Bristow pulls his victims into his own demented dream of revenge, one after the other. He doesn’t simply kill them: first he plays with them, literally, and then makes them the victims of their own occupations, just as he uses his own occupation as a game designer to enact his revenge. Bristow thus draws Steed into a nightmare version of his own job. Steed must call on all his skills as an agent: he has to fight, he has to crack a safe, he has to deal with booby traps. However, unlike a case in real life, none of these things is connected to the others and all are designed specifically and solely with Steed’s demise in mind. True, Steed has to deal with deadly traps all the time, but these always occur within a larger context, and they always have some kind of meaning within the progress of a case. In “Game,” the traps are divorced from any context at all. They only exist in their own right. They are the most frightening parts of Steed’s occupation, presented to him one after another, with Tara’s life on the line and a clock ticking down the entire time.

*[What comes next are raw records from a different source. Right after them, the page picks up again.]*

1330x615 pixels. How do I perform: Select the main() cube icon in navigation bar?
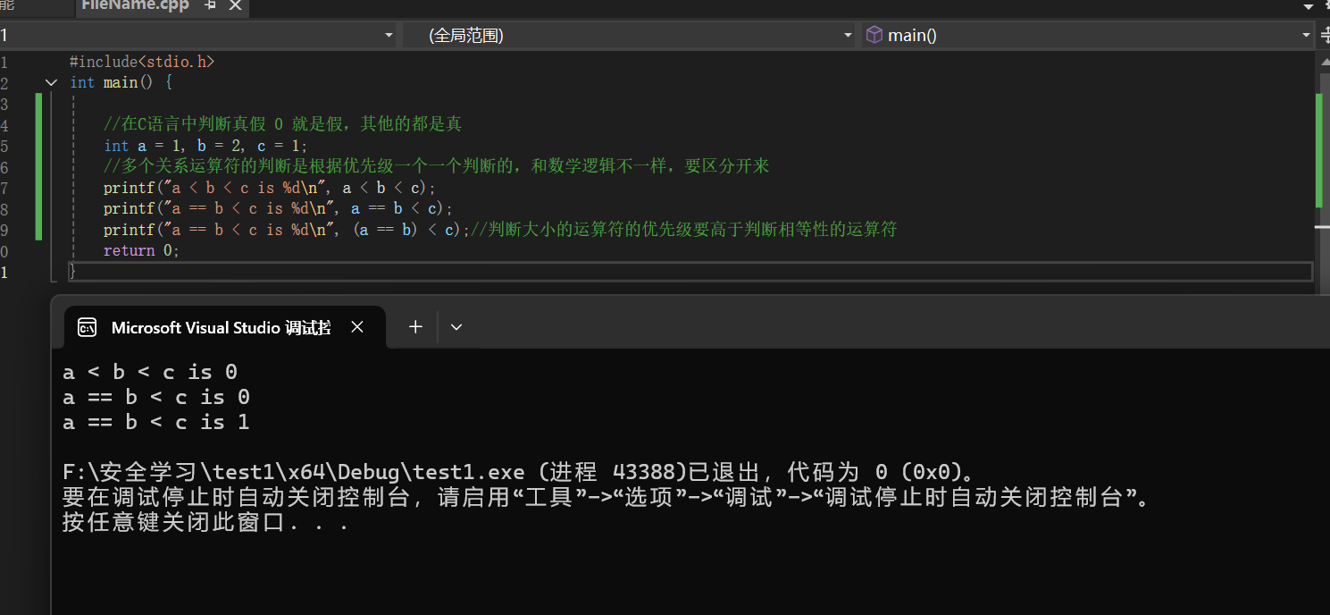tap(874, 35)
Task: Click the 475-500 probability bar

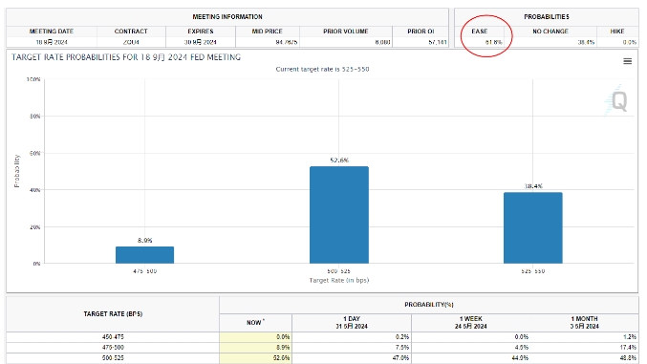Action: pyautogui.click(x=145, y=255)
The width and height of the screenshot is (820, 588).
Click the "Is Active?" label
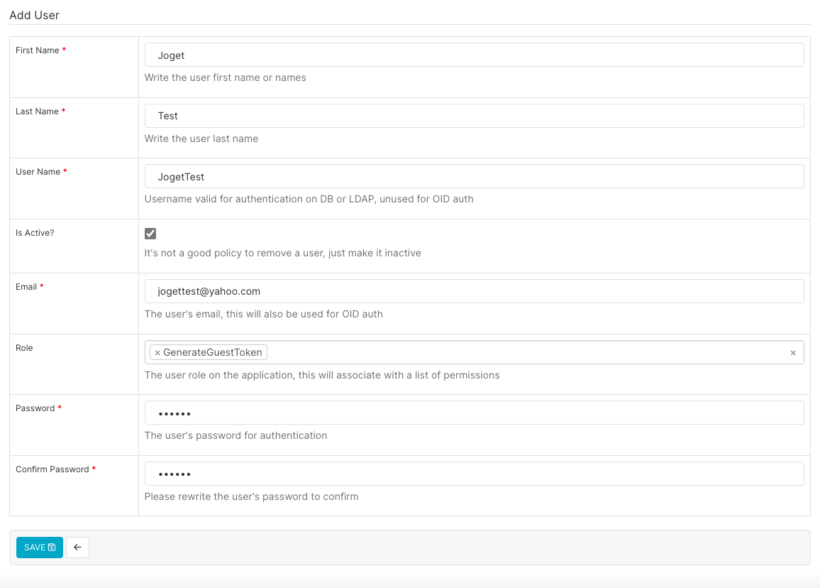point(35,233)
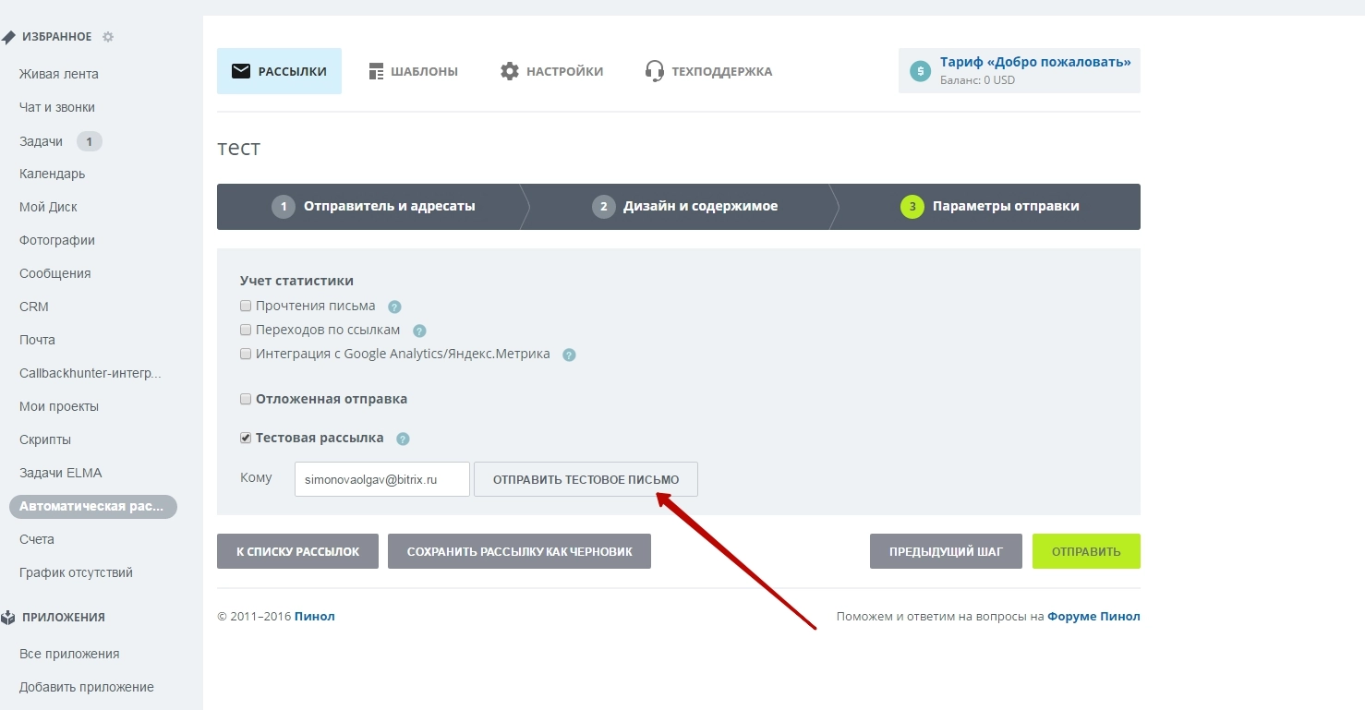
Task: Click the dollar balance icon by Тариф
Action: (920, 71)
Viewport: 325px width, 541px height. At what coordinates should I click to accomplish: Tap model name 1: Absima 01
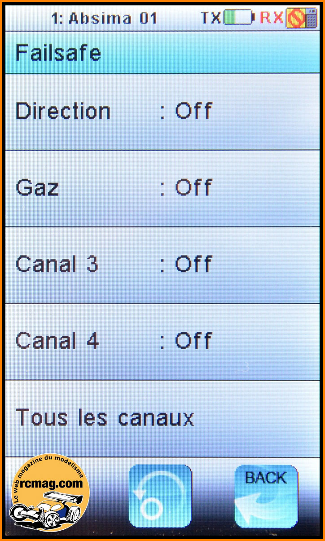(x=104, y=18)
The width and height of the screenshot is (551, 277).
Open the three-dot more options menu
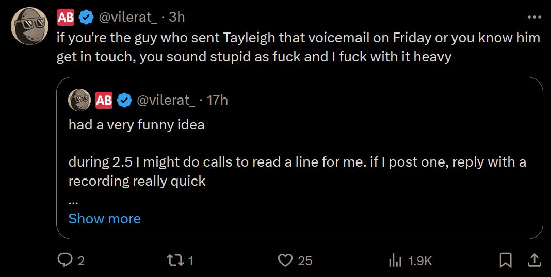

That this nightmare scenario should follow so directly on the heels of “The Forget-Me Knot” and Emma’s departure is telling. Steed’s professional life was so closely intertwined with his personal relationship with Mrs Peel that there really was no distinction between them. Steed’s heart is broken, the partner on whom he relied to keep him grounded and to have his back in each and every case is gone. Fate has toyed with Steed by ripping first Cathy and then Emma out of his life. It seems perversely fitting that he now he has to deal with a madman who literally plays games with his victims before killing them, and that the case he must solve requires him to live out monstrous versions of ordeals like the ones he faces on a daily basis.
Emma is gone. She’s not coming back. Steed is stuck with Tara. And now Bristow has killed off five of his former colleagues and sucked him into his cruel game of revenge.
Steed’s life has, for the moment, become a waking nightmare.